### Records provided
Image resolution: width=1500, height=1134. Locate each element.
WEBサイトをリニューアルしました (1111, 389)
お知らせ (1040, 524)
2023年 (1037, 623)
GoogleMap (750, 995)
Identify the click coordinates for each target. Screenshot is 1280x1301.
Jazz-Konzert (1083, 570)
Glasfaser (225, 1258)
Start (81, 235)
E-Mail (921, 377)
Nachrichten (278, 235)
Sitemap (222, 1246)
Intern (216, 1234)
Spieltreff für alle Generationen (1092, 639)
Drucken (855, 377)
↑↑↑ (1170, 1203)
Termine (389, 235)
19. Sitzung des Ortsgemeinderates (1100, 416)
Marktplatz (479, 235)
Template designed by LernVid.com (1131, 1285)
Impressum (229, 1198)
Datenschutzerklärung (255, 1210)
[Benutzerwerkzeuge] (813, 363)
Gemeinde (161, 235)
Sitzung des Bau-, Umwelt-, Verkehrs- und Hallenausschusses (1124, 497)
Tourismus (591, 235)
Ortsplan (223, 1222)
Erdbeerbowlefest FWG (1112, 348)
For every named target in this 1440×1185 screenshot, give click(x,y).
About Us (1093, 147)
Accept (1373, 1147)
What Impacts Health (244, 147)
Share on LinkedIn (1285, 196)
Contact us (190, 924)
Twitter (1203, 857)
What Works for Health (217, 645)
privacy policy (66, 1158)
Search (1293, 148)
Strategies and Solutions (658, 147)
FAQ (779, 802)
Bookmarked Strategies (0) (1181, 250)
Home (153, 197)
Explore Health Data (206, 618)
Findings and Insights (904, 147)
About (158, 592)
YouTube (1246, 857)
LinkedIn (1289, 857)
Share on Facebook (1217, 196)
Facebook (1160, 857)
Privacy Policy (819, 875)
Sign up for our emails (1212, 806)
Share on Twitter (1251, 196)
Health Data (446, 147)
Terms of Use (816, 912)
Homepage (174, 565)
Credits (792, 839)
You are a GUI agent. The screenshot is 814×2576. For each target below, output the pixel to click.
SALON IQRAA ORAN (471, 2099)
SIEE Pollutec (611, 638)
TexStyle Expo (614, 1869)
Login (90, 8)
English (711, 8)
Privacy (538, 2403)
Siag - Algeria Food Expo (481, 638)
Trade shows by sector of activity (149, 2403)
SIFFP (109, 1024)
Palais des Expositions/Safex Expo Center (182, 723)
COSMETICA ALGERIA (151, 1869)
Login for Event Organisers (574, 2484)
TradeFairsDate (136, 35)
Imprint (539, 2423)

### Description of the task
Reproduce every row above word for word, keeping their original order.

### Solution to the problem
Image resolution: width=1500, height=1134. Locate each element.
WEBサイトをリニューアルしました (1111, 389)
お知らせ (1040, 524)
2023年 (1037, 623)
GoogleMap (750, 995)
Identify the click coordinates for each target. Screenshot is 1280x1301.
Jazz-Konzert (1083, 570)
Glasfaser (225, 1258)
Start (81, 235)
E-Mail (921, 377)
Nachrichten (278, 235)
Sitemap (222, 1246)
Intern (216, 1234)
Spieltreff für alle Generationen (1092, 639)
Drucken (855, 377)
↑↑↑ (1170, 1203)
Termine (389, 235)
19. Sitzung des Ortsgemeinderates (1100, 416)
Marktplatz (479, 235)
Template designed by LernVid.com (1131, 1285)
Impressum (229, 1198)
Datenschutzerklärung (255, 1210)
[Benutzerwerkzeuge] (813, 363)
Gemeinde (161, 235)
Sitzung des Bau-, Umwelt-, Verkehrs- und Hallenausschusses (1124, 497)
Tourismus (591, 235)
Ortsplan (223, 1222)
Erdbeerbowlefest FWG (1112, 348)
For every named target in this 1440×1185 screenshot, give click(x,y).
About Us (1093, 147)
Accept (1373, 1147)
What Impacts Health (244, 147)
Share on LinkedIn (1285, 196)
Contact us (190, 924)
Twitter (1203, 857)
What Works for Health (217, 645)
privacy policy (66, 1158)
Search (1293, 148)
Strategies and Solutions (658, 147)
FAQ (779, 802)
Bookmarked Strategies (0) (1181, 250)
Home (153, 197)
Explore Health Data (206, 618)
Findings and Insights (904, 147)
About (158, 592)
YouTube (1246, 857)
LinkedIn (1289, 857)
Share on Facebook (1217, 196)
Facebook (1160, 857)
Privacy Policy (819, 875)
Sign up for our emails (1212, 806)
Share on Twitter (1251, 196)
Health Data (446, 147)
Terms of Use (816, 912)
Homepage (174, 565)
Credits (792, 839)
You are a GUI agent. The screenshot is 814×2576. For each target below, output the pixel to click.
SALON IQRAA ORAN (471, 2099)
SIEE Pollutec (611, 638)
TexStyle Expo (614, 1869)
Login (90, 8)
English (711, 8)
Privacy (538, 2403)
Siag - Algeria Food Expo (481, 638)
Trade shows by sector of activity (149, 2403)
SIFFP (109, 1024)
Palais des Expositions/Safex Expo Center (182, 723)
COSMETICA ALGERIA (151, 1869)
Login for Event Organisers (574, 2484)
TradeFairsDate (136, 35)
Imprint (539, 2423)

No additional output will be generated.